Yarrabah, home to the Gunggandji people, is the largest Aboriginal community in Australia and was also ranked Australia’s most disadvantaged local government area in 2011, based on the Socio-Economic Indexes for Areas (SEIFA). With the aim of improving health care delivery and access, the management and accountability for primary health care (PHC) services in Yarrabah was transferred from Cairns and Hinterland Hospital and Health Service (CHHHS) to community control through Gurriny Yealamucka Health Service Aboriginal Corporation (Gurriny) on 1 July 2014. Gurriny focuses on long-term generational change through early intervention, using a family-centred holistic model of care and education.

Despite there being a long history of Aboriginal community controlled PHC services operating in Australia since the beginning of the 1970’s, this was the first time that control of a Queensland state-run Aboriginal PHC service was handed over to the local community. This transition is therefore a significant movement in the history of Aboriginal community-controlled health in Australia. Yarrabah’s successful transition of their PHC services to community control was an outcome of over a decade’s work by the Yarrabah community, Gurriny and government and other partners and stakeholders. Queensland Health expressed wanting to learn from Gurriny’s experience to inform future and current planned transitions of government health services to community-control. Queensland Health therefore commissioned the Centre for Indigenous Health Equity Research (CIHER) at Central Queensland University to complete a retrospective evaluation of the process of transitioning to community controlled PHC in Yarrabah.

The review of this transition will build on earlier work to identify the enablers and barriers for implementing the community-controlled service model of care and education implemented by Gurriny since 2014; the components/strategies of the model of care; and its healthcare and health outcomes. Also identified will be recommendations for further health service quality improvement and further routine collection of indicators to enable prioritisation of work to progress health outcomes.

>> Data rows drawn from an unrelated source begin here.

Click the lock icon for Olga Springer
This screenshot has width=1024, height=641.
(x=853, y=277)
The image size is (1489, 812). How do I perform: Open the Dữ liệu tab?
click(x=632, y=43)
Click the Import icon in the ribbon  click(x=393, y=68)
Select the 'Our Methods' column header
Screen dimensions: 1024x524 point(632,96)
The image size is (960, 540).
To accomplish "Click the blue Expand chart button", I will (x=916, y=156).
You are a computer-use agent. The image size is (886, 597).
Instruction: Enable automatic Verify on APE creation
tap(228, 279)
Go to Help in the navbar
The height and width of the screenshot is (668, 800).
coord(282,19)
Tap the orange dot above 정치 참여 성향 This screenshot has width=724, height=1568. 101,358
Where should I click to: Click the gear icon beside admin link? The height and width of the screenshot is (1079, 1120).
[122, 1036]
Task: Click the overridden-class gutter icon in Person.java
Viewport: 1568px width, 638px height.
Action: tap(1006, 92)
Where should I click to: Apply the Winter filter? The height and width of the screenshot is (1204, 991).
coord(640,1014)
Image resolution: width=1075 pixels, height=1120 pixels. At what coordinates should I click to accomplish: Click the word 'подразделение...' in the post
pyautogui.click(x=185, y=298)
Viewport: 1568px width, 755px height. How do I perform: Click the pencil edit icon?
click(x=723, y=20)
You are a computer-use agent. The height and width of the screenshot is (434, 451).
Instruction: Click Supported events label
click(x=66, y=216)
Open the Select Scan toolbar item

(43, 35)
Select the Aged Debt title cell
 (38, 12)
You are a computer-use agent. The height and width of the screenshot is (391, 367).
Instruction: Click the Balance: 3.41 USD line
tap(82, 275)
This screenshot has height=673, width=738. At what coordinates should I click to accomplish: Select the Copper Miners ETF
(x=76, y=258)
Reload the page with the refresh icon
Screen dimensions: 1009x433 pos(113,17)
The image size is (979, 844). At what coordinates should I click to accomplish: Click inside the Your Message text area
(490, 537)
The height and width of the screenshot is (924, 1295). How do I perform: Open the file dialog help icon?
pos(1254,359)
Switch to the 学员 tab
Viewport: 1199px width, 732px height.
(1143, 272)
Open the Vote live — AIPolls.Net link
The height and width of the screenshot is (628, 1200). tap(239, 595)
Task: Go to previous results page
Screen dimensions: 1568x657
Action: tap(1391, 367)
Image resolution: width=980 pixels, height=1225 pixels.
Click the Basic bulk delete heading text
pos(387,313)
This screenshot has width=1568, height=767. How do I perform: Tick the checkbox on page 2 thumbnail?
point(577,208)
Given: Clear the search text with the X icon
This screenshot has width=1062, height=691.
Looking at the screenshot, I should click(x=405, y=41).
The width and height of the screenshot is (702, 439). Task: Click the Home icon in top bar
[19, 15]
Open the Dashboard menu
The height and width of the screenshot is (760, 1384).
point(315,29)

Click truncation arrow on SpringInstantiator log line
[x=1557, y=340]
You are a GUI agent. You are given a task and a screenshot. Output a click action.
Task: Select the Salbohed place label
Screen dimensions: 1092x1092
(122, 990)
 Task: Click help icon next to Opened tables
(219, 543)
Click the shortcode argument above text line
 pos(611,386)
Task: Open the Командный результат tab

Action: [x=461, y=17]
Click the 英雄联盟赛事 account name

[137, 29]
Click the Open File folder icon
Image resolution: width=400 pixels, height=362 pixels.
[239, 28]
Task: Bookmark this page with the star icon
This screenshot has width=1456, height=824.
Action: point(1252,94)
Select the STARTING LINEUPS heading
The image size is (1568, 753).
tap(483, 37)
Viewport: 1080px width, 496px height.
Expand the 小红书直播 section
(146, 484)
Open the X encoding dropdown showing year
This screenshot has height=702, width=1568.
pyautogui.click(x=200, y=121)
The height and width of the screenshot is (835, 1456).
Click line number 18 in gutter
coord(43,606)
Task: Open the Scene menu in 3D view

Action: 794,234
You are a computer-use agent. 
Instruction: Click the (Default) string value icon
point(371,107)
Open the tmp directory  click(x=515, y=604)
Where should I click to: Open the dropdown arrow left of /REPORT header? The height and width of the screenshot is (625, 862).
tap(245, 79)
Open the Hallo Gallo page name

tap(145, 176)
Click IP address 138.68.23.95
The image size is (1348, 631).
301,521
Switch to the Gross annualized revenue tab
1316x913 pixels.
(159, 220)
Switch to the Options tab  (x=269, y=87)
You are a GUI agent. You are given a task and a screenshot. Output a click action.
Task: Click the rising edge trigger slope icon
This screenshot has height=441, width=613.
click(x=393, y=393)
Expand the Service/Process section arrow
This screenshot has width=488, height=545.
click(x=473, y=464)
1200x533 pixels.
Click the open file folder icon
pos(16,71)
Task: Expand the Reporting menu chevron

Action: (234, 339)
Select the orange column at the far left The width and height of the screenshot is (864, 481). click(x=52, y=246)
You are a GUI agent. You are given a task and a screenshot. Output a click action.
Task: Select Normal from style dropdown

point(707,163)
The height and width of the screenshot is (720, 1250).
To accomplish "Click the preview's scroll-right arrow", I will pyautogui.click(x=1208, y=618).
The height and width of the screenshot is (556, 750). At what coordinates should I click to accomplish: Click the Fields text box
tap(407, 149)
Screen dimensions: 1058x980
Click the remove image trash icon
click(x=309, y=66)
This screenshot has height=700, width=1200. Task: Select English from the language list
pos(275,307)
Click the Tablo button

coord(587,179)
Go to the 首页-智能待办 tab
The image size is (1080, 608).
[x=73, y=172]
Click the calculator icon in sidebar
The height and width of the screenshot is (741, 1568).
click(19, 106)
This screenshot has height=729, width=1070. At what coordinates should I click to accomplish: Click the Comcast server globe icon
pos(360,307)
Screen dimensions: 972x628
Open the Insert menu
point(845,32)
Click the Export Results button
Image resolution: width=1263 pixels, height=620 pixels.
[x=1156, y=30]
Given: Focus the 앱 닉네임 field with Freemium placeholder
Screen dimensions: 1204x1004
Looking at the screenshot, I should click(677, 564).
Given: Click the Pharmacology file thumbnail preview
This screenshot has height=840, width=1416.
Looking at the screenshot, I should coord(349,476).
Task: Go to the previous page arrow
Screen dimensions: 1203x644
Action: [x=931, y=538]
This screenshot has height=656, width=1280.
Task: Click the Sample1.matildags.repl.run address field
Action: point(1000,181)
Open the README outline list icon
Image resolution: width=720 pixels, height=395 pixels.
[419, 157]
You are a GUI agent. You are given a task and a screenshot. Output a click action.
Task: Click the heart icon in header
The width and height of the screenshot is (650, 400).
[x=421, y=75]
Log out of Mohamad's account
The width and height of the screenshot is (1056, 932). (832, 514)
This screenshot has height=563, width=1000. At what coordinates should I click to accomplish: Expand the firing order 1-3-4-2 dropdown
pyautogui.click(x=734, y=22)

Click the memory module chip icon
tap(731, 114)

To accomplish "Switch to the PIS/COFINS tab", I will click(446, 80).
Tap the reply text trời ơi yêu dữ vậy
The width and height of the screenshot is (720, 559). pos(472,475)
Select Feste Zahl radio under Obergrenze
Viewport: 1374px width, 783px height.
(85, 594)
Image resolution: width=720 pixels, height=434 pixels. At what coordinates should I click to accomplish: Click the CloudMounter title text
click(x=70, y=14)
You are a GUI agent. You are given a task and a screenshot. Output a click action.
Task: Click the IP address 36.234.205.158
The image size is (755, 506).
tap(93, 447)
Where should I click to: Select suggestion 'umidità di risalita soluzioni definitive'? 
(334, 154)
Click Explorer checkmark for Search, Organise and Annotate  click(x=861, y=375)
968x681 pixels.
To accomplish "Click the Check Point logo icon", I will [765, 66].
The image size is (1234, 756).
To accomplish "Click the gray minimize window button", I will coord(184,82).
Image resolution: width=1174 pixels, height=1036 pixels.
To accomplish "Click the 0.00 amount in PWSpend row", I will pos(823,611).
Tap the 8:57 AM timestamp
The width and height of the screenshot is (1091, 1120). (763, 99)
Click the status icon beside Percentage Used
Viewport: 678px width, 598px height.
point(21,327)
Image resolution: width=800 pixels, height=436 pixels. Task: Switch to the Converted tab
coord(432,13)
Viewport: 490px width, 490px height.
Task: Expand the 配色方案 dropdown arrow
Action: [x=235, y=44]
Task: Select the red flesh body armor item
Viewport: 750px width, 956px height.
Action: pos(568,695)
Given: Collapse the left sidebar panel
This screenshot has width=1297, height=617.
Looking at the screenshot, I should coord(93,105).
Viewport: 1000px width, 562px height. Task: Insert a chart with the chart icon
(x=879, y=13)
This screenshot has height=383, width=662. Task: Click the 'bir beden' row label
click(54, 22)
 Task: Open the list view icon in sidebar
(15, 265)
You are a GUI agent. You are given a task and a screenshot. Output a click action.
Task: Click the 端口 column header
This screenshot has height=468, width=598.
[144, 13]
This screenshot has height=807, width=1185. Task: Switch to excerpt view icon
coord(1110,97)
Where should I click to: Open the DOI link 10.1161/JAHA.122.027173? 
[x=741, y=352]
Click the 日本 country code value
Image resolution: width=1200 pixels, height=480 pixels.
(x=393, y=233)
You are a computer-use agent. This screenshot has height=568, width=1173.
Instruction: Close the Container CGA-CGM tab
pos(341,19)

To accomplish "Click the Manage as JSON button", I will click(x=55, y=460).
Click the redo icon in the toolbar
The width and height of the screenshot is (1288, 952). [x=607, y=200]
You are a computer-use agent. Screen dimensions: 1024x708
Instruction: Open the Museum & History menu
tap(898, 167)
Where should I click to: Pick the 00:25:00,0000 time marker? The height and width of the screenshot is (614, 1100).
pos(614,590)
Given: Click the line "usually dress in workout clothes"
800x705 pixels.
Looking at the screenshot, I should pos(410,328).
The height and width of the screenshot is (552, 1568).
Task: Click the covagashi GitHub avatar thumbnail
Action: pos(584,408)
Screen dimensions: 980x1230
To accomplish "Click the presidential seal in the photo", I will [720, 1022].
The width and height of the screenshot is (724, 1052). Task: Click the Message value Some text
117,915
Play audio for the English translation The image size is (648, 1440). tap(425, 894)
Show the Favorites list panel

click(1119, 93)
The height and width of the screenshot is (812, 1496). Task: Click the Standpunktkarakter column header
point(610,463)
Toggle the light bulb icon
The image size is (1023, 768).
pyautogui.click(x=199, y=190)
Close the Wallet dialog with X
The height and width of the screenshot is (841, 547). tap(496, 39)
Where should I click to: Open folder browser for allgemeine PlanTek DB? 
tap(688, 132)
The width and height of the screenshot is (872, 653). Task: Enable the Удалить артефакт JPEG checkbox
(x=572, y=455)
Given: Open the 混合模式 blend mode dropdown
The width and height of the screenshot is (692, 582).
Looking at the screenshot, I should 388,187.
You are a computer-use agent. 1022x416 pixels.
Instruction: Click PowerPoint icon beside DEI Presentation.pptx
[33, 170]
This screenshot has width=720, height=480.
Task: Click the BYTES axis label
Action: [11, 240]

The evaluation approach taken by CIHER to understand Gurriny’s experience of transitioning to community-control involves several components:

  1. A scoping review of peer-reviewed literature to identify the conditions, strategies and enabling factors that contributed to the establishment and development of the Australian ACCHS sector, as well as the barriers faced and outcomes achieved;
  2. A process evaluation to assess the transition processes and experiences through grounded theory analysis of transition documents and interviews with key staff and stakeholders. This analysis aims to identify: the performance and patterns of change in provision of Gurriny health service strategies over time; barriers and enablers to implementation; key health service strengths and issues/ concerns; how health outputs and outcomes have been achieved; and provide suggestions for further strategies and implementation enablers;
  3. An outcome evaluation to assess benefits to clients with respect to prevention, detection and successful management of acute and chronic conditions and the reduction of risk factors. available data for changes in health and wellbeing risks, social and emotional wellbeing and health outcomes since transition will be analysed, and where possible, compare against national and regional benchmarks. The societal benefits to Yarrabah in terms of increased employment will also be analysed;
  4. An economic evaluation of whether the economic benefits of the transition outweigh its costs, and whether the strategy (the new model of care) is cost-effective. Potentially preventable hospitalisation are to be adopted as one of the indicators of the accessibility and overall effectiveness of the service.